Props to Chaz Bear – he’s got one hell of a work ethic. Since releasing his epoch-defining debut in 2010 (remember chillwave?), not a year has gone by in which he hasn’t put out new music in one form or another. Many of his contemporaries struggled to maintain relevancy after the chillwave bubble burst, yet Bear has gone from strength to strength – and he’s pulled it off by repeatedly reinventing himself. Whether it’s funk or pop, psychedelic rock or hip-hop, he says "thank u, next" to any and all styles of music he gets his hands on.
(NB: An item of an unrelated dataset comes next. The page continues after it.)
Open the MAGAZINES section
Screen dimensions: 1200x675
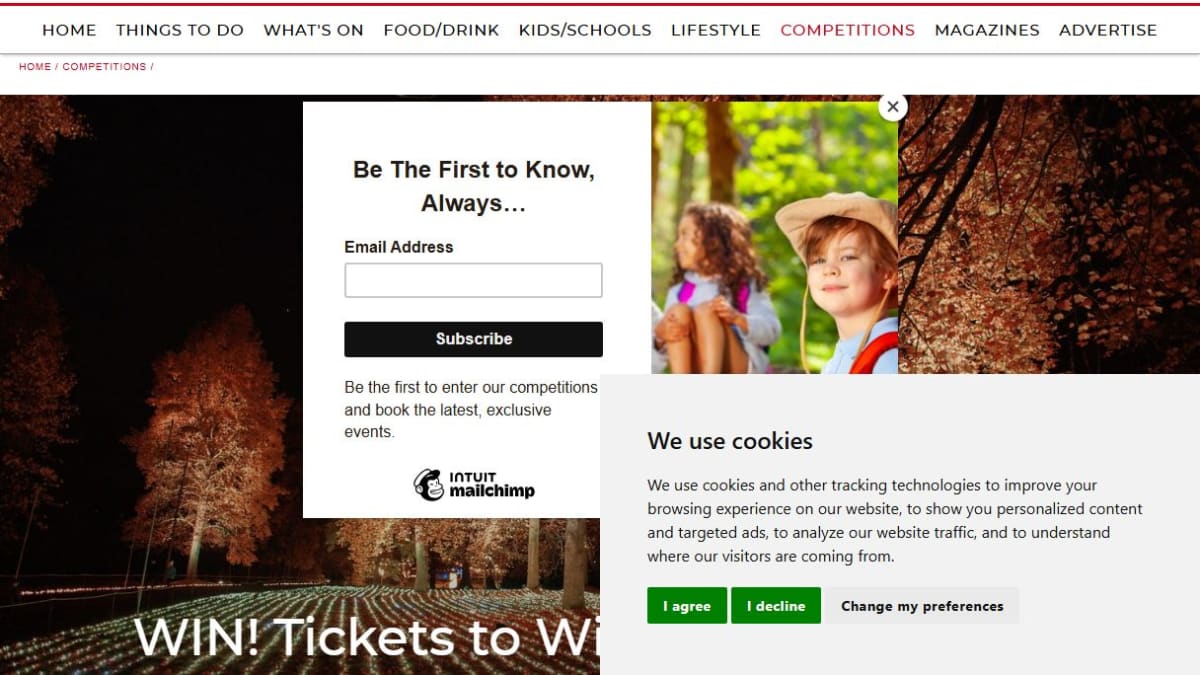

Enter Outer Peace – the closest thing Bear has made to a Toro y Moi dance record. While not the drastic departure his (largely instrumental) collaboration with jazz duo The Mattson 2 was, the whiplash, coming after the sparse ambient R'n'B of 2017’s Boo Boo, is very real. At ten tracks – none crossing the four-minute mark – it’s a brisk listen, but the arrangements are dense and the production brims with character. Featherweight jam Ordinary Pleasure’s hook condenses the album’s MO into four words: 'Maximise all the pleasure'.

Nowhere is that ethos made clearer than in stomping centrepiece Freelance. It’s a glistening disco-cum-funk throwback that’s at once an ode to working from home and a critique of consumerist culture. 'Silver or black mirror, what’s the difference?' Bear dryly asks atop earthy chords and squelching guitar licks before name-dropping outdoor-turned-streetwear brand Patagonia and resolving that maybe he’s just getting old. On the more atmospheric Monte Carlo he laments having to take public transport, his Auto-Tuned vocals drifting over rolling hi-hats as he daydreams about riding in the eponymous car.
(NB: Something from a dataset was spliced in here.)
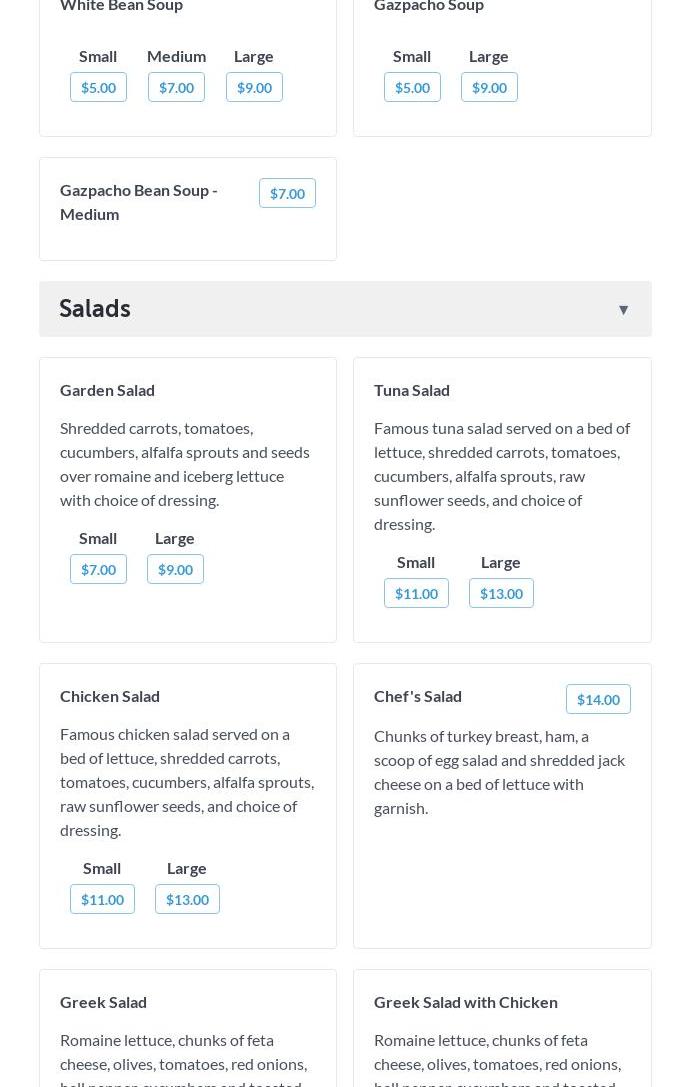Click the Greek Salad item title
Viewport: 690px width, 1087px height.
click(103, 1002)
That jaded irreverence is a through-line of the album, and marks a U-turn for the usually earnest Bear. In some ways, it may seem a regression. Boo Boo was overlong and occasionally self-indulgent, but his candid depiction of the aftermath of a breakup was nothing if not authentic. By comparison, Outer Peace can feel vacuous.

But it almost seems unfair to grade it against past Toro y Moi albums; to criticise Outer Peace for not having the pathos of its predecessor would be to criticise Bear’s greatest strength as a musician – his chameleonism. Heartbreak is the lifeblood of an R'n'B/pop album, and that’s what Boo Boo was. Chock-full of gluey basslines and gleaming synths, Outer Peace is very much a dance record and it’s pure ecstasy.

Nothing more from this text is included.